The Financial Secretary to the Treasury (Jane Kennedy): It is a pleasure to join you this afternoon, Mr. Bercow, to debate this issue. I am sure there will be further debates on the matter as we move through the consultation period—probably after the recess as there are no announcements made during that time. There will be an opportunity for hon. Members to make representations.

I compliment the hon. Member for Argyll and Bute (Mr. Reid) on securing today’s debate. He has made a forceful case on behalf of his constituency and the people whom he represents. Hon. Members’ interest in the reorganisation of HMRC in Scotland has already been brought to my attention through letters, questions in the House and debates such as this, in addition to contributions to the consultation process that HMRC has developed. I am grateful for all the representations that I have received. I have also had the benefit of meeting hon. Members on several occasions regarding their concerns and those of their constituents.

The hon. Member for Argyll and Bute will be aware that as a result of pressures that Ministers have placed on HMRC in addition to those arising from the Gershon report and other reforms, HMRC is being required to increase its effectiveness while at the same time making efficiencies. Following the merger of Customs and Excise and the Inland Revenue in 2005, HMRC has, patently, too much office space and too many buildings for its business needs.
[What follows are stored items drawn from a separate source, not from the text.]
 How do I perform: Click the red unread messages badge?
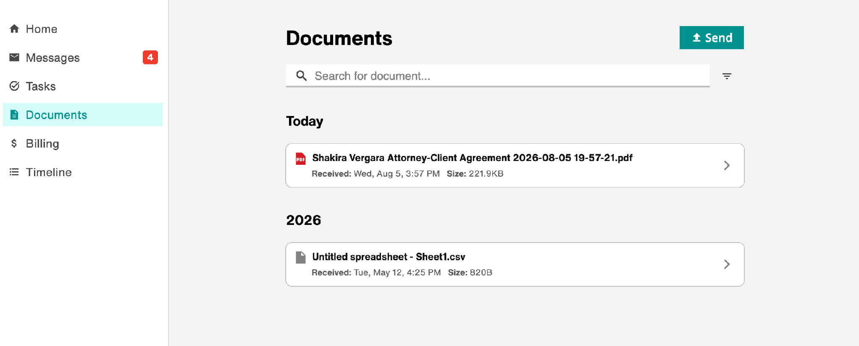[x=150, y=57]
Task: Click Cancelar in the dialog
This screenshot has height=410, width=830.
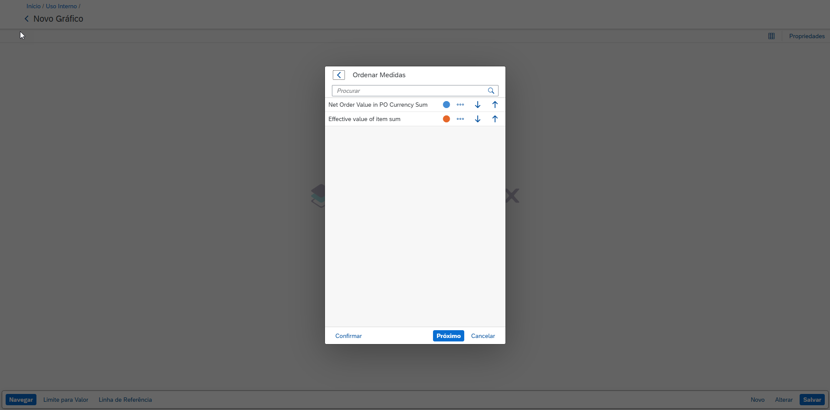Action: [x=482, y=336]
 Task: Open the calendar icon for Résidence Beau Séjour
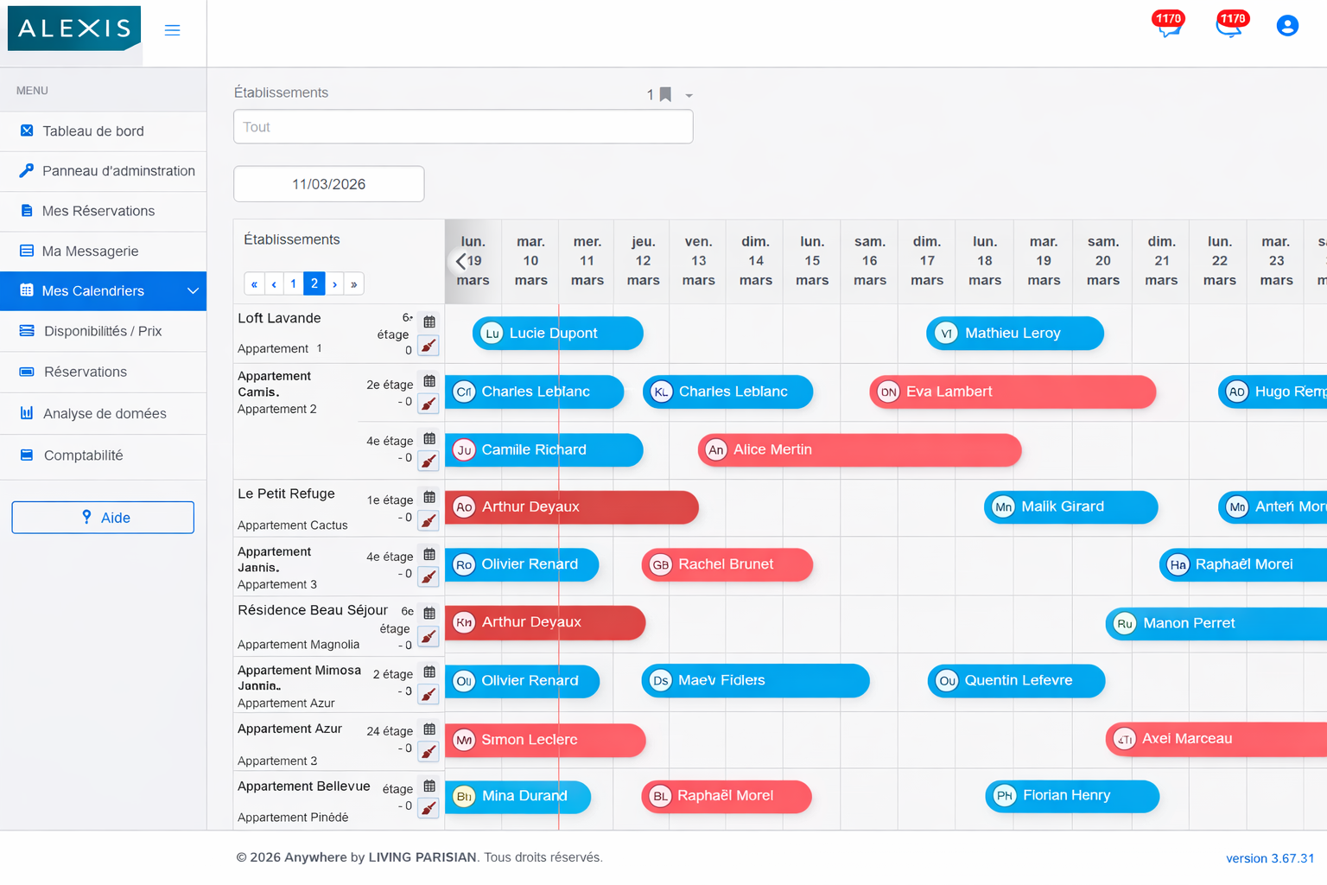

HMRC estimates that along with the expected reduction in staff of about 25,000 between 2004 and 2011, it will be able to release up to 40 per cent. of its office space by 2011 or 2012.

As a Minister, I have gone through various Departments in which modernisation, improvements and reform have taken place that have required the disposal of office space and, in some cases, magistrates courts, and it is remarkable how otherwise insignificant and unnoticed buildings suddenly become the beating heart of the community in which they are located. I am not making light of the representations that I receive about the importance of what are, I acknowledge, good-quality, white-collar jobs that are rare and precious in many of those communities. However, it is clearly not a good use of taxpayers’ money to keep paying for 40 per cent. more office space than HMRC can use. HMRC has already saved more than £35 million a year on accommodation costs—money that will assist it to improve customer service and provide better value for money for the public purse.